A wide range of dosages of antifibrinolytic drugs has been proposed [101]. Suggested TXA doses during cardiac surgery varies from a loading dose of 12.5 mg/kg followed by an infusion of 6.5 mg/kg/h [102] up to higher doses such as 20 g administered during a period of 12 h [103]. Often, the chosen regime is not denoted by pharmacokinetic studies. It has been observed that plasma levels are maintained over the therapeutic level for most of the duration of cardiopulmonary bypass with a regime of 10 mg/kg loading dose followed by an infusion of 1 mg/kg/h for up to 2 h after arrival in intensive care unit. The dosing of TXA is important because its side effects are dose related [104]. The administration of high doses of TXA has been associated to a higher rate of seizures in the postoperative period [104, 105]. The safer scheme and optimal dosing regimen for lysine analogues in cardiovascular surgery has still to be established [101]. Currently, a new antifibrinolytic drug CU-2010 is in clinical development [106].

Monitoring the fibrinolytic activity can be made by the determination of D-dimers, FDP, and XDP plasma levels or using viscoelastic tests. The D-dimer, FDP, an XDP levels are not quickly and immediately available. Besides, D-dimers are not useful to determine the etiology of coagulopathy in situations of perioperative bleeding, as its concentration is usually increased postoperatively in all patients [81]. Viscoelastic hemostatic assays such as TEG and ROTEM are the current most useful clinical hemostatic test used in perioperative setting to determine hyperfibrinolytic status in bleeding patients. However, it has been argued that the viscoelastic tests only detect the most severe forms of systemic hyperfibrinolysis, but lower degrees of fibrinolysis may critically influence the outcome too [107].

The TEG parameters of lysis are the Ly30 and Ly60 (percentage of lysis 30 and 60 min after maximum amplitude respectively) and the EPL (estimated percent lysis parameter). Both parameters measure the decrease in amplitude of the trace as a function of time and reflect the loss of clot integrity due to clot lysis [108]. ROTEM parameters of lysis are maximum lysis (ML) [%] and clot lysis index 30 or 60 min after maximum clot firmness (CLI30; CLI60) [%]. Monitoring can be performed in EXTEM or HEPTEM tests that allow for timely detection of hyperfibrinolysis even under the conditions of anticoagulation with heparin during cardiopulmonary bypass. In addition, the APTEM test consists in a specific ROTEM assays that test the in vitro effect of antifibrinolytics (i.e., aprotinin) in a whole blood sample of a bleeding patient [109]. According to some published protocols in cardiac surgery, hyperfibrinolytic state needing antithrombotic therapy is diagnosed in the presence of EPL >7.5 % in TEG analysis [110] or CLI60 <85 % according to ROTEM analysis during or after CPB [36].
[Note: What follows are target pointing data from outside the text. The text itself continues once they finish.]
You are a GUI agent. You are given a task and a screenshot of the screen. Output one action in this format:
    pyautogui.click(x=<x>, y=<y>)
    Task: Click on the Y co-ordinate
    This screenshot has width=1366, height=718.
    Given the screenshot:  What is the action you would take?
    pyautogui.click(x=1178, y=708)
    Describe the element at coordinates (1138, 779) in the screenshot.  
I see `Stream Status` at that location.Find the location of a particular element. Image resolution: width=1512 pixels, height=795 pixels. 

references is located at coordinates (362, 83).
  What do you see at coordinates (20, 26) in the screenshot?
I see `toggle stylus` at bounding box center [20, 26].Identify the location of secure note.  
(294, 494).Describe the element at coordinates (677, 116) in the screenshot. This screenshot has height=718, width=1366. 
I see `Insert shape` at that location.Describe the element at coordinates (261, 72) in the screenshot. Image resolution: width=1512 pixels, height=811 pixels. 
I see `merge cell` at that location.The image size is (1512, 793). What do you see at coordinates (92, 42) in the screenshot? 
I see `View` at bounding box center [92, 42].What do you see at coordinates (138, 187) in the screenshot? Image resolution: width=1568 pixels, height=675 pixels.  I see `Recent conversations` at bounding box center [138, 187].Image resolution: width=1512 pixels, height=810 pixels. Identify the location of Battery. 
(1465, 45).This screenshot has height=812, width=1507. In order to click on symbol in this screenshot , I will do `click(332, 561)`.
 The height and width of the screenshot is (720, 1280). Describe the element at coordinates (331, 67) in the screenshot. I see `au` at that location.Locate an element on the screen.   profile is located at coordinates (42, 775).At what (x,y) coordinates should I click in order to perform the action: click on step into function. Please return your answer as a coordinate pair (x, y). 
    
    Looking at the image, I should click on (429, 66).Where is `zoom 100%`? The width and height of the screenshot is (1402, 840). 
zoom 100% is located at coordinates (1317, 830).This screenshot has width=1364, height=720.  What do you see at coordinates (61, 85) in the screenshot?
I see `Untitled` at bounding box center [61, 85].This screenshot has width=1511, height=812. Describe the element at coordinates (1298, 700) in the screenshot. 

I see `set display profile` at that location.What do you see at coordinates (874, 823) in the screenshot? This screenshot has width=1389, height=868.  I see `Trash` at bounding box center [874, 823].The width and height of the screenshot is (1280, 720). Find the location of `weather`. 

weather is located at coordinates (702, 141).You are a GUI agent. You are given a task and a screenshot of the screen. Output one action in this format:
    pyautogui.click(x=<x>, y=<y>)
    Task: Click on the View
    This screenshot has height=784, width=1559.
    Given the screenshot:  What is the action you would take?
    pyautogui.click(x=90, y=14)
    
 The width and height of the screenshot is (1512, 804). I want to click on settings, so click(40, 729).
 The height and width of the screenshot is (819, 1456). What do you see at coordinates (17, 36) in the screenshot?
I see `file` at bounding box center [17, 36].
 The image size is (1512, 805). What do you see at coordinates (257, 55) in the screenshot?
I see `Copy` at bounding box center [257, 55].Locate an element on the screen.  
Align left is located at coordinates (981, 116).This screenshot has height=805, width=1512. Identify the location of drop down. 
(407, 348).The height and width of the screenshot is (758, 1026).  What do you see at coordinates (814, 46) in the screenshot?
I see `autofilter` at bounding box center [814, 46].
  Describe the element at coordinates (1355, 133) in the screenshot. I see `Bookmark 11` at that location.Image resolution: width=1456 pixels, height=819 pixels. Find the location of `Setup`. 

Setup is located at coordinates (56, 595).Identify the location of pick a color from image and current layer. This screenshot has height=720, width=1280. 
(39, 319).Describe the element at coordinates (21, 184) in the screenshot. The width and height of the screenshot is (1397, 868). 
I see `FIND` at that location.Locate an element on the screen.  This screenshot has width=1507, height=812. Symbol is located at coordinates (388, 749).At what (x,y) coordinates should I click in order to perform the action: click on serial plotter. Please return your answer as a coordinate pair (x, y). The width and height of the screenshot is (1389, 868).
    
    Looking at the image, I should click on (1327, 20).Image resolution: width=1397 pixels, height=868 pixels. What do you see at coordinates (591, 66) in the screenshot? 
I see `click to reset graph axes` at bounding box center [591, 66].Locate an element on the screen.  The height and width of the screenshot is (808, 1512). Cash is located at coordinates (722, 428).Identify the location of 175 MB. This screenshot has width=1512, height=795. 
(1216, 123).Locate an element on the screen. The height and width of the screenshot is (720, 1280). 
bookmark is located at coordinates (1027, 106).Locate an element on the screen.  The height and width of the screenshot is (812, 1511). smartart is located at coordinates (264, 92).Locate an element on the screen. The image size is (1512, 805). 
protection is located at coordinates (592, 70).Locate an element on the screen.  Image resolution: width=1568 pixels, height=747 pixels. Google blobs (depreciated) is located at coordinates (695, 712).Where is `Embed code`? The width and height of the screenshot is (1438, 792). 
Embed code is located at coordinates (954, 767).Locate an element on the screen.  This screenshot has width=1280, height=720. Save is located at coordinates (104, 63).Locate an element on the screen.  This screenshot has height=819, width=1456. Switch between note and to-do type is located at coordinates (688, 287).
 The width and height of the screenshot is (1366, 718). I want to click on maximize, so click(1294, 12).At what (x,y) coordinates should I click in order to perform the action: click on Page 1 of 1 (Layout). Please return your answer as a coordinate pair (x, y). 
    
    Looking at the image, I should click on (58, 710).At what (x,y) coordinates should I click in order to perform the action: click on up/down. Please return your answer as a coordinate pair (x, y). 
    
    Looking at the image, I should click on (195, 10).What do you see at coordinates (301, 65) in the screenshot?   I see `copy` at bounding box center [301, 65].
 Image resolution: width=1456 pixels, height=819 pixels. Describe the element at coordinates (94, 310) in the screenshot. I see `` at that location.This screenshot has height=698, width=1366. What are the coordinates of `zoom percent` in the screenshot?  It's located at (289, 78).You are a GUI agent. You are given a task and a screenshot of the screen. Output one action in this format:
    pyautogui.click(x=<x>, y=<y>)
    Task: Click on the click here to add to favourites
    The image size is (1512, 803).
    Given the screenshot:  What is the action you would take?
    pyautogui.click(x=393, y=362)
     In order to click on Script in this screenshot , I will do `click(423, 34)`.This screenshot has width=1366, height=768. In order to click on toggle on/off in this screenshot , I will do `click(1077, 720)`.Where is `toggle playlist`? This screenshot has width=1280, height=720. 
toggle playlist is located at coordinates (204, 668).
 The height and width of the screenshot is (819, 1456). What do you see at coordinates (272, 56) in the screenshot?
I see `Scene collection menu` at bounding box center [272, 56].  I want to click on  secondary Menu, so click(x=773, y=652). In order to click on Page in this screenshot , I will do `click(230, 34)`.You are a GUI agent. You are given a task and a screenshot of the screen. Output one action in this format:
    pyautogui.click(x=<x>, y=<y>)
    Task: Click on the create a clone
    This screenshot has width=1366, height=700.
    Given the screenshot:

Exposure to CPB puts in jeopardy the fragile hemostatic balance of the young. The mechanisms of intraoperative coagulation alterations are the same as for adult patients, but the impact they have on the children hemostasis is more pronounced. On CPB levels of coagulation, factors and platelet counts are lower than the adult ones because the preoperative coagulation alterations sum up with coagulation factors consumption and massive dilution by CPB priming. In an average adult, the CPB priming volume is 1/3–1/4 of total blood volume (i.e., 1000–1500 mL of priming to 4200–4500 mL of total blood volume). For a newborn, it can be 1–1.5 times the total blood volume (i.e., 250–300 mL of priming volume to 200–250 mL of total blood volume). In a study in neonates, at the initiation of CPB, the authors found 50 % decrease in circulating coagulation factors and antithrombin levels, as well as 70 % of platelet count reduction [131].